Laureato in pianificazione urbana, con un passato persino da produttore di film e documentari a Hollywood, negli anni ’90 ha iniziato a interessarsi alla politica, sviluppando idee che combinavano nazionalismo economico e conservatorismo populista. Si è quindi avvicinato a Donald Trump, sostenendolo nella campagna elettorale del 2016 e rivestendo in quel contesto un ruolo cruciale, con il quale è riuscito a plasmare la strategia che ha consentito la sua elezione a presidente degli Stati Uniti, per poi ottenere, subito dopo, una nomina a capo stratega della Casa Bianca. Poi ha seguito Donald Trump anche con i guai giudiziari.
Attualmente è in carcere, ove sta scontando una condanna a quattro mesi per essersi rifiutato di testimoniare dinanzi alla Corte in merito ai fatti di Capitol Hill. “Sono un prigioniero politico”, ha detto, ma allo stesso tempo si è dichiarato “orgoglioso di andare in prigione, senza rimpianti, orgoglioso di quello che ho fatto”, nella convinzione che quel “War Room”, già molto seguito, con la sua detenzione potesse crescere ulteriormente.
La notizia di oggi è che Bannon dovrà affrontare un altro processo, questa volta per un tentativo di truffa e un’accusa di riciclaggio, ben 15 milioni di dollari che sono stati raccolti per la costruzione del muro con il Messico tanto caro a Trump.
La permanenza di Bannon alla Casa Bianca era stata già oggetto di controversie, a causa di uno stile comunicativo particolarmente diretto e aggressivo, nonché per le politiche che contestualmente ha promosso.
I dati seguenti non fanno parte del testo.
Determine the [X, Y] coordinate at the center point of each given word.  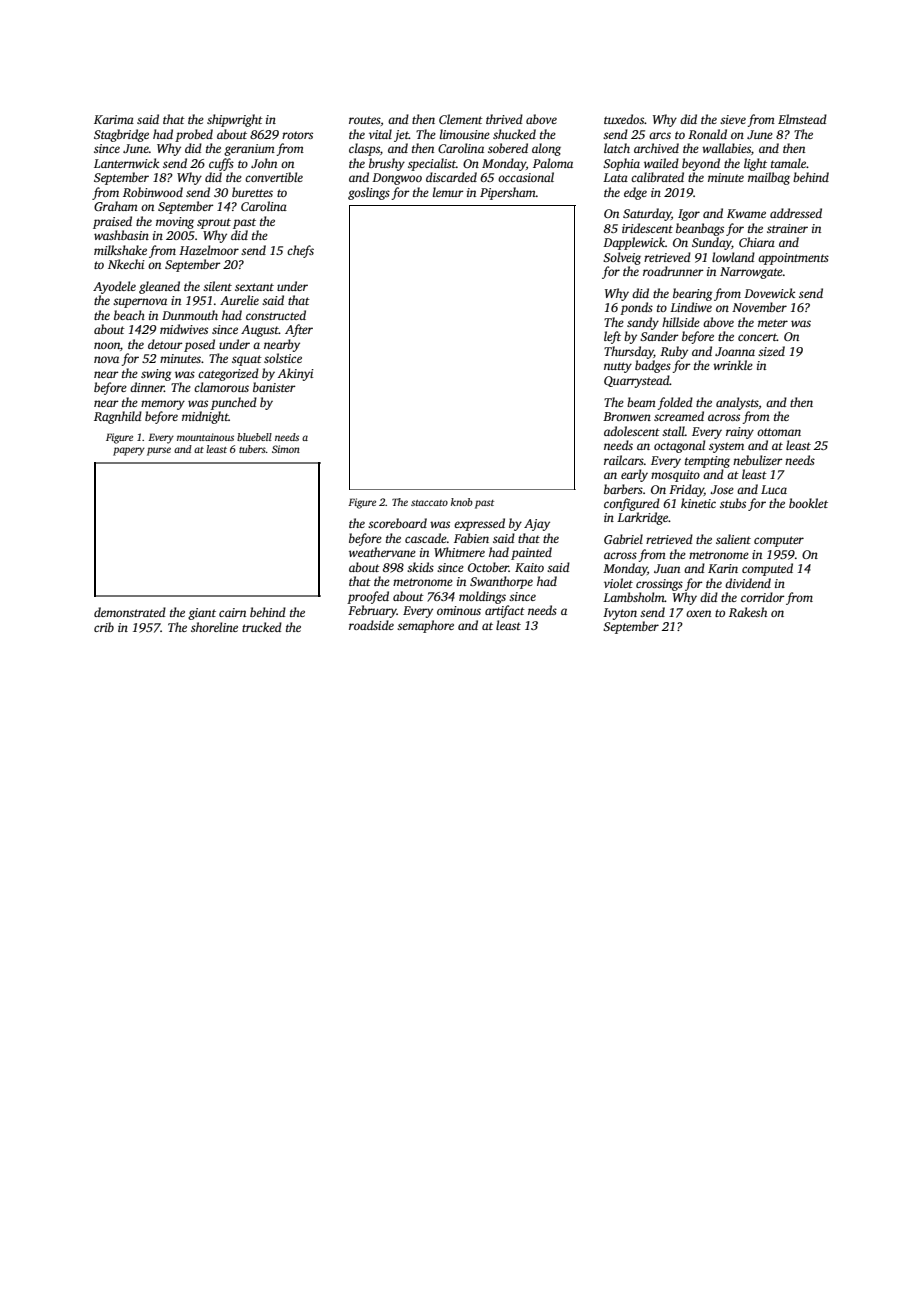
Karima [114, 119]
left [612, 337]
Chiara [757, 242]
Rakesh [748, 612]
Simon [286, 449]
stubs [733, 503]
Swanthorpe [501, 582]
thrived [504, 119]
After [299, 330]
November [759, 307]
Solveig [622, 258]
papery [129, 451]
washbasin [121, 235]
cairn [232, 612]
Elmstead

È stato sollevato dagli incarichi nel 2017, a causa di tensioni interne all’amministrazione e per una crescente pressione pubblica e mediatica particolarmente invisa. Tutto ciò non lo ha per nulla demoralizzato, seguitando a influenzare la politica conservatrice sia negli Stati Uniti che in Europa e restando molto attivo nei media. “Sulla questione dell’immigrazione al confine meridionale con il Messico, abbiamo visioni ben diverse”, ha riferito in una recente intervista al noto giornalista americano David Brooks, riferendosi con il “noi” agli attivisti appartenenti al gruppo Maga; la sua opinione è invece ben sintetizzata: “devono andare tutti a casa”. E lo dice in maniera ferma, secca.
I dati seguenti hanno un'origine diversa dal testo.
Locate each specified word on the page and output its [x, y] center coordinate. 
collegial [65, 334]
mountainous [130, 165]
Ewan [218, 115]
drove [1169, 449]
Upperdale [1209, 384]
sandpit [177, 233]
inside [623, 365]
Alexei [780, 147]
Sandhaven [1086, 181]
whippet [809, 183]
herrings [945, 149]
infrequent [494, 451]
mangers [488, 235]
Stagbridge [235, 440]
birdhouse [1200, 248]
In relazione alla campagna elettorale e ai rapporti con i democratici, Bannon va avanti per la sua strada: “non c’è possibilità di dialogo, lottiamo per la nostra repubblica, non cerchiamo compromessi, ma la vittoria”, ha dichiarato, convinto della nuova rielezione del tycoon dopo che in tempi non sospetti aveva già profetizzato l’uscita di scena di Biden.
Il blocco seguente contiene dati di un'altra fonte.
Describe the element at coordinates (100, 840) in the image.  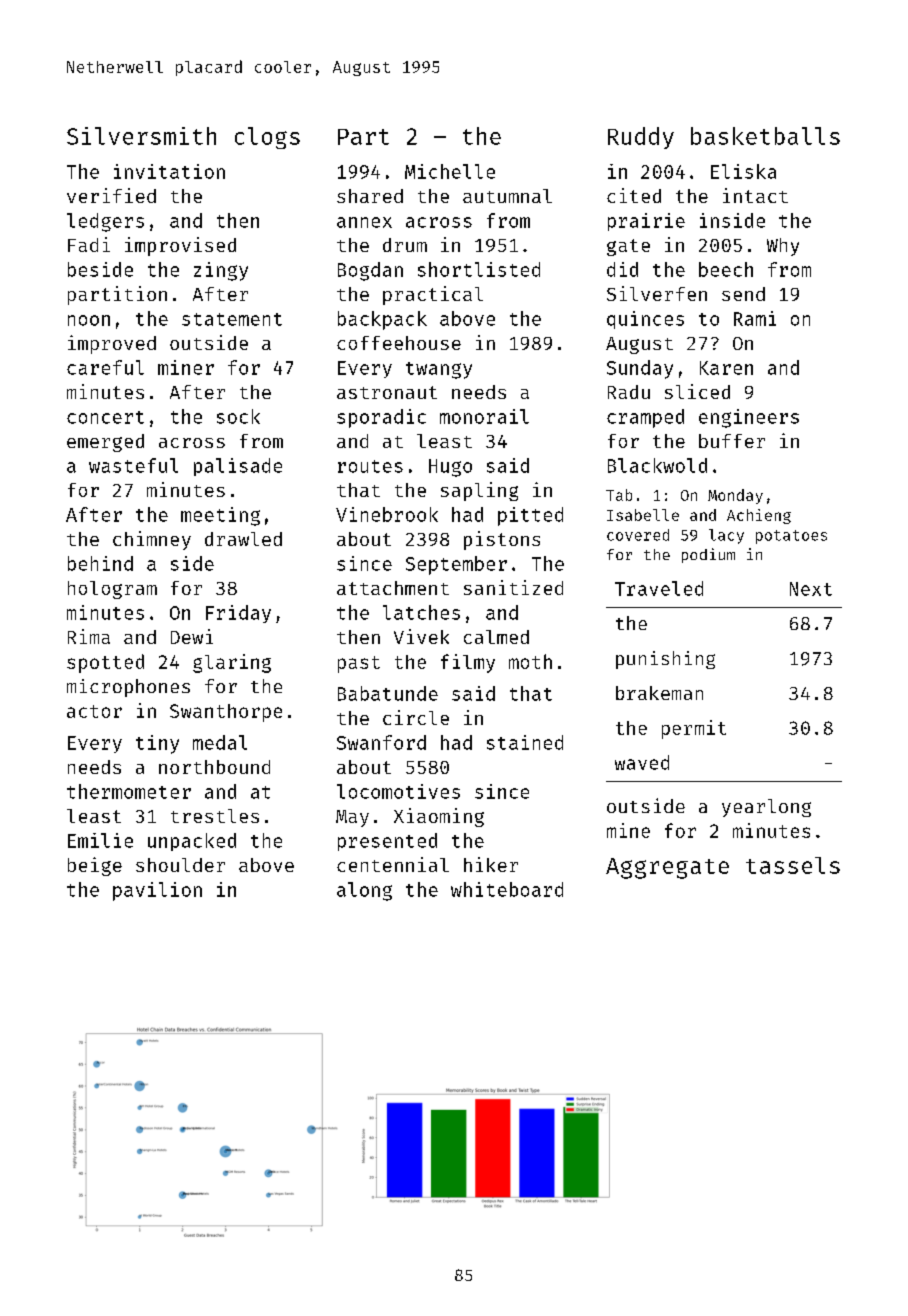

Steve Bannon ha una visione influenzata da una profonda sfiducia verso le élite e le istituzioni globali e possiede uno stile comunicativo orientato a polarizzare e radicalizzare il discorso politico. Non c’è spazio per la globalizzazione, che arricchisce solo le élite a scapito delle classi lavoratrici, così come non c’è spazio per le guerre, specie se “infinite”, come quelle condotte dagli Stati Uniti in Iraq e Afghanistan, che hanno drenato risorse e sangue americano senza portare benefici tangibili per il paese. Ovviamente, lui come l’altro “75% dei nostri attivisti non vuole più versare un penny in territorio ucraino”.
Queste le idee più significative, ma tutte confluiscono su quella più importante, il nazionalismo a 360 gradi, l’unico in grado di proteggere gli interessi degli Stati Uniti, che sono assolutamente prioritari rispetto ad ogni altra questione di livello internazionale.
Il 31 ottobre prossimo uscirà dal carcere, in tempo per le elezioni presidenziali e per affrontare, il 9 dicembre, questo nuovo processo; e, anche se al momento l’uso di internet è molto limitato, resta convinto che “non c’è prigione che mi farà mai tacere. Vinceremo questo caso (ovvero quello relativo alla mancata comparizione dinanzi alla corte). Vinceremo alla Corte Suprema e vinceremo il 5 novembre”.